▶ WHAT TO PRODUCE:
Beginning with the line where "You are a computer-use agent." appears, set down each line exactly until the records below end, and omit the pictures.

Collected data:

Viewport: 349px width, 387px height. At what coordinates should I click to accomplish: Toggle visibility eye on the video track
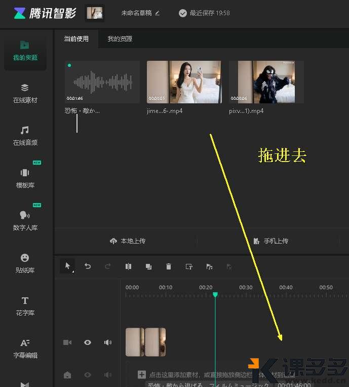pos(88,342)
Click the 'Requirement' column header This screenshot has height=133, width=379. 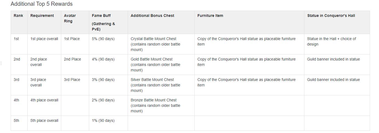42,16
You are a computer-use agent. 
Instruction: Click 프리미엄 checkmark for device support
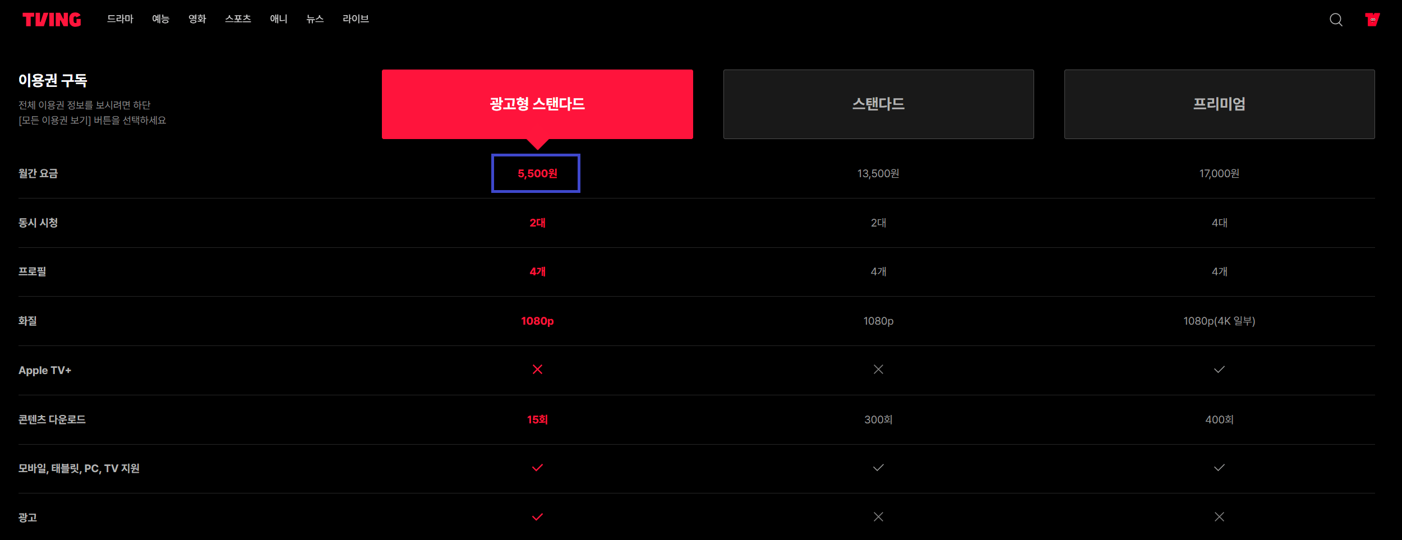(1219, 468)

▶ THE COMPLETED TASK:
You are a computer-use agent. 
Instruction: Click 프리미엄 checkmark for device support
(1219, 468)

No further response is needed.